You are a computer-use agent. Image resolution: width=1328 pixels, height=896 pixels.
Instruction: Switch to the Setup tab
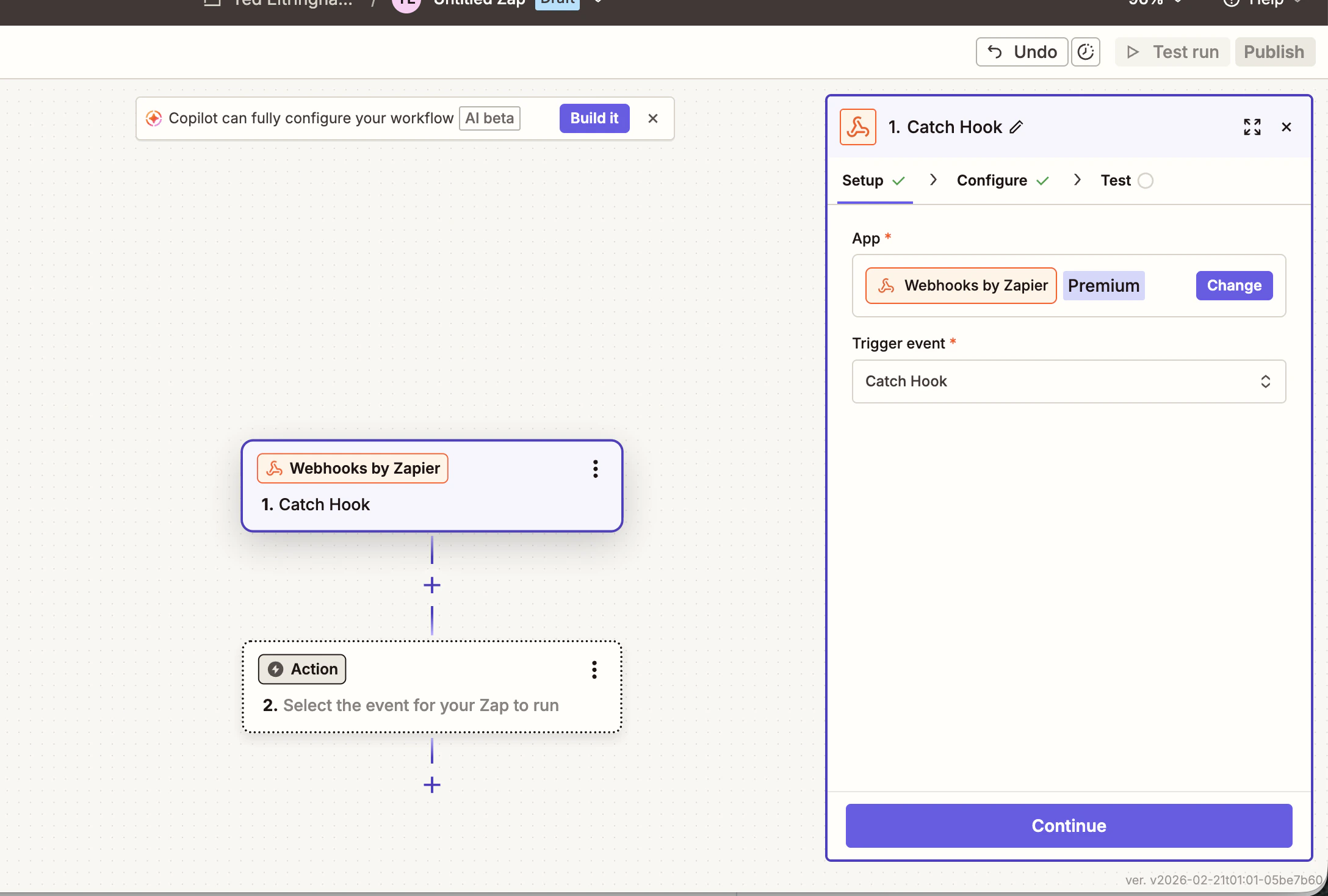[x=862, y=180]
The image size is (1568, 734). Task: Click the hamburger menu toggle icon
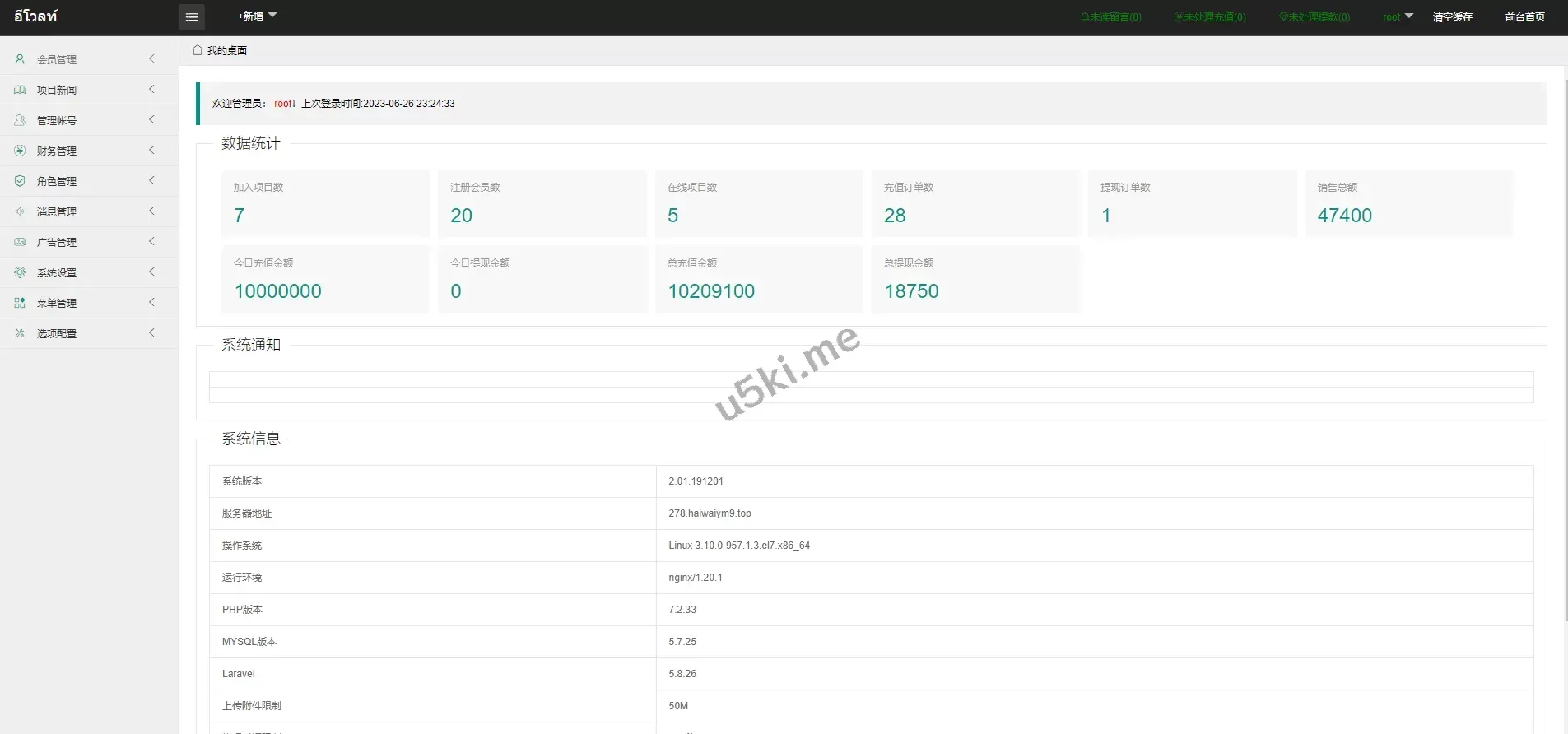(192, 17)
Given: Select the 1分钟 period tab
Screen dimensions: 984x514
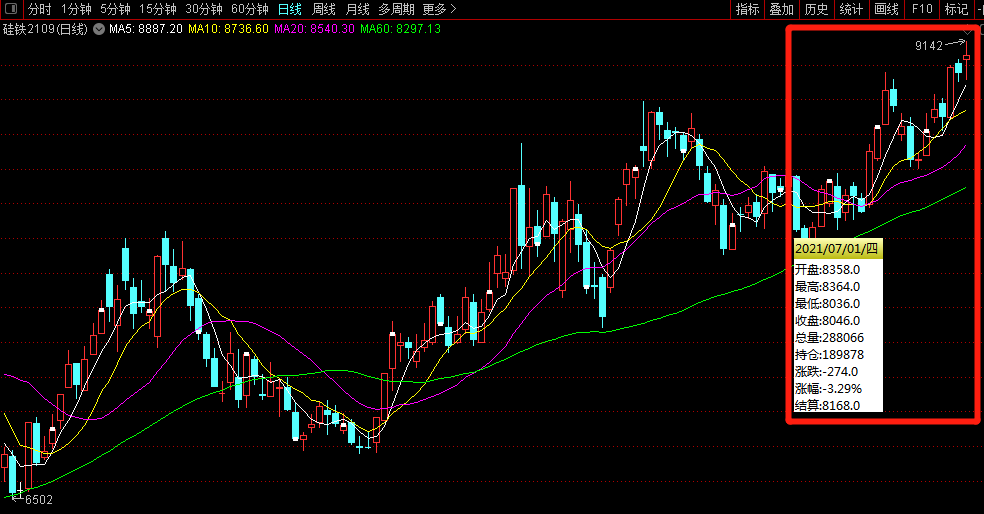Looking at the screenshot, I should pyautogui.click(x=76, y=9).
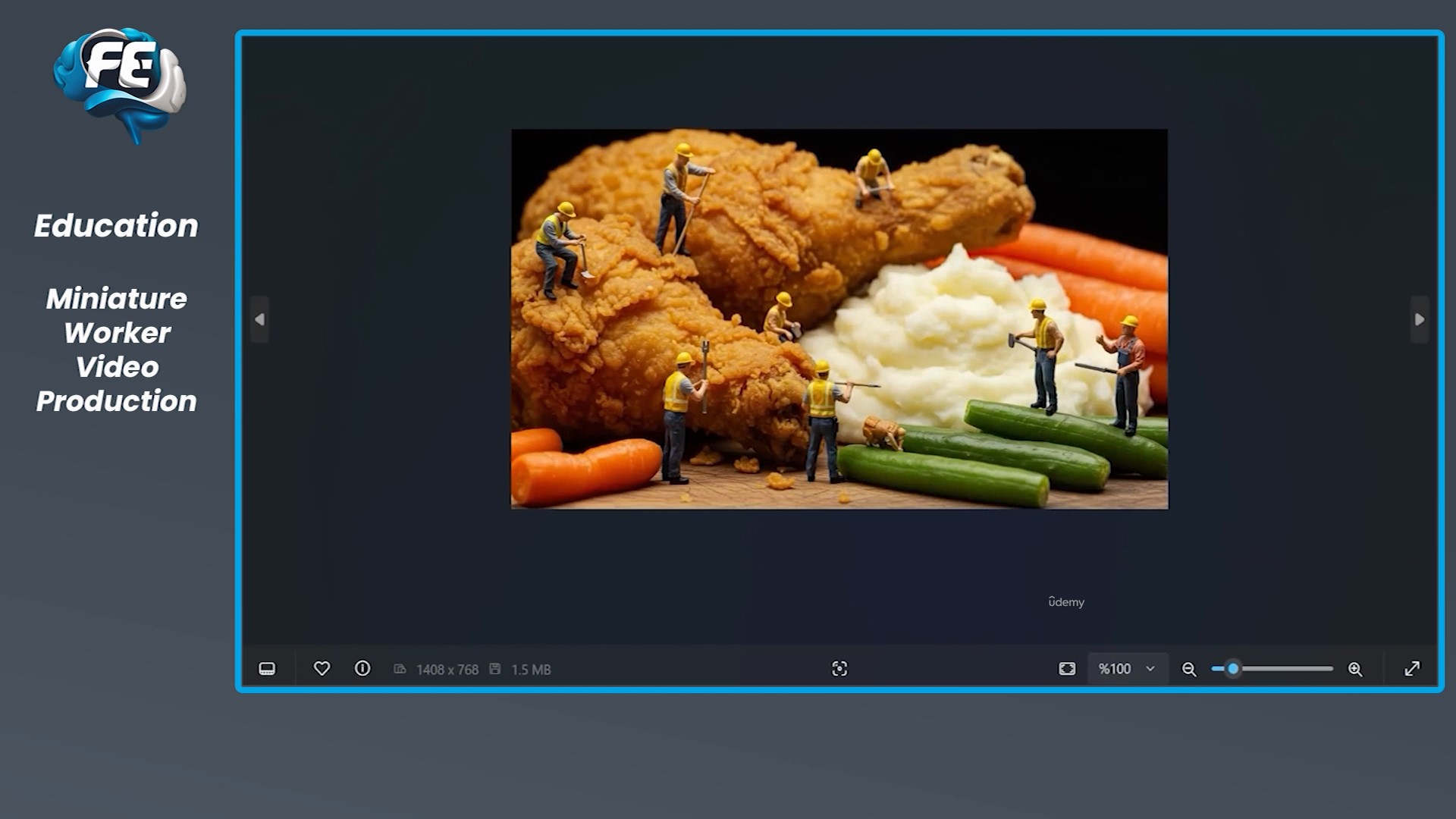
Task: Click Miniature Worker Video Production title
Action: tap(116, 350)
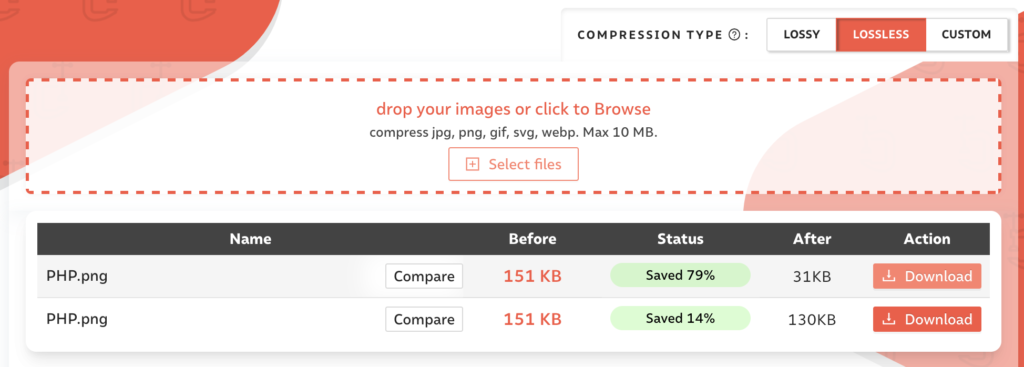Viewport: 1024px width, 367px height.
Task: Compare the first PHP.png result
Action: tap(424, 276)
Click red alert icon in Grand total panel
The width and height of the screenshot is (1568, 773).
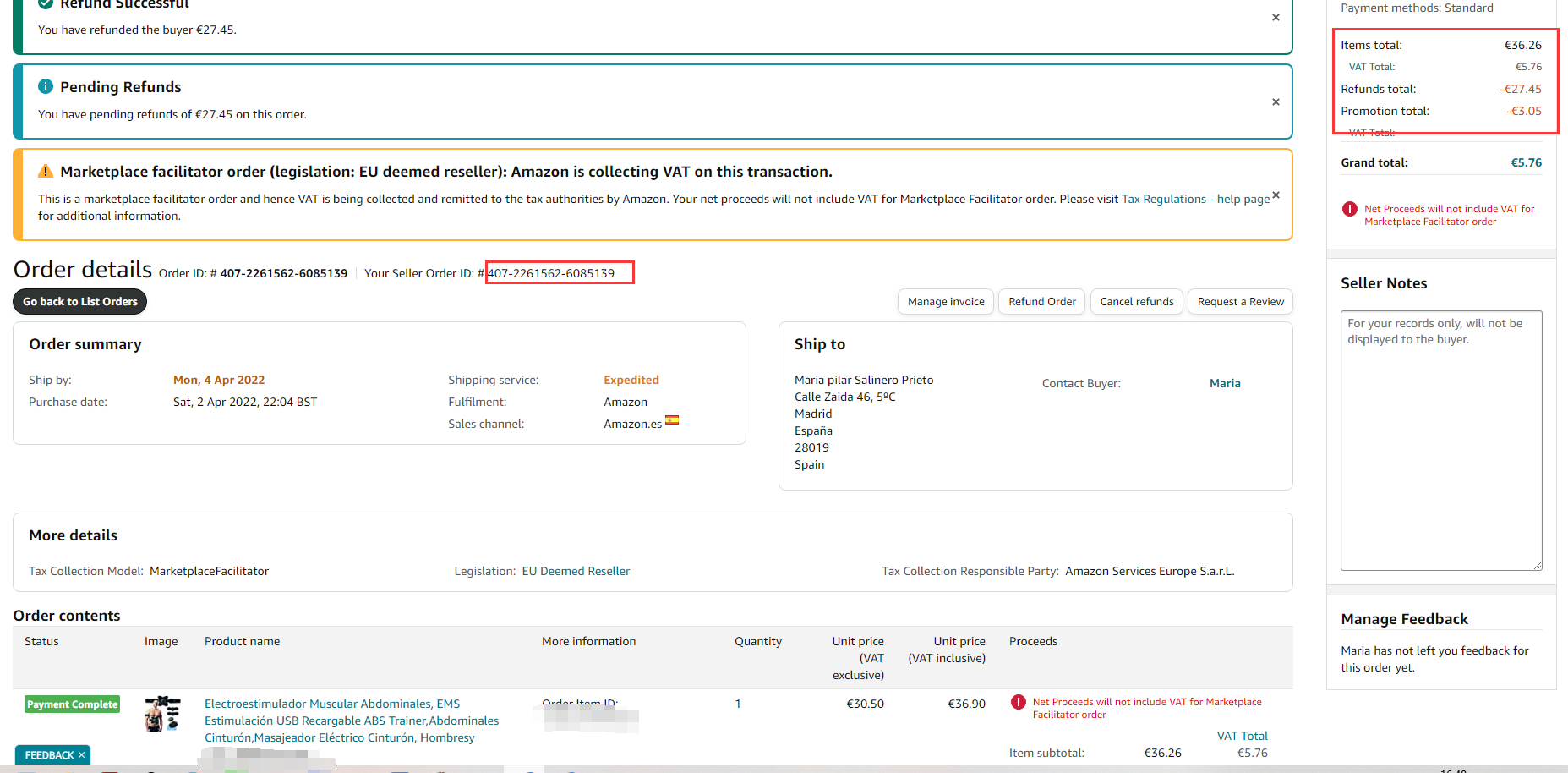tap(1350, 209)
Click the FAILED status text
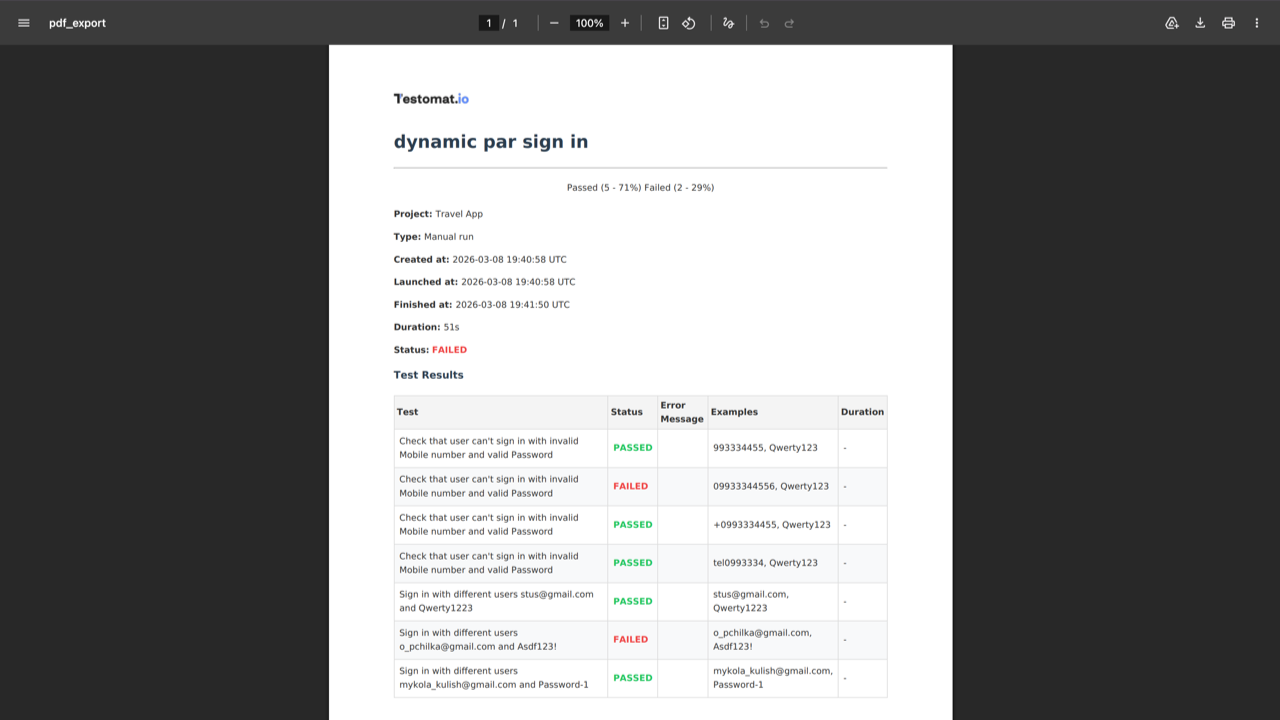 [449, 349]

______

What is expected => Copy out every line of text in the records above word for word. Leave out the pictures.

Written answer =>
You are a computer-use agent. Image resolution: width=1328 pixels, height=896 pixels.
Instruction: Switch to the Setup tab
[x=862, y=180]
The image size is (1568, 734). Task: Click the hamburger menu toggle icon
(192, 17)
Given: Select the 1分钟 period tab
Screen dimensions: 984x514
Looking at the screenshot, I should pyautogui.click(x=76, y=9).
Task: Click Miniature Worker Video Production title
Action: tap(116, 350)
Viewport: 1024px width, 367px height.
Task: Compare the first PHP.png result
Action: tap(424, 276)
Click red alert icon in Grand total panel
The width and height of the screenshot is (1568, 773).
tap(1350, 209)
Click the FAILED status text
 [449, 349]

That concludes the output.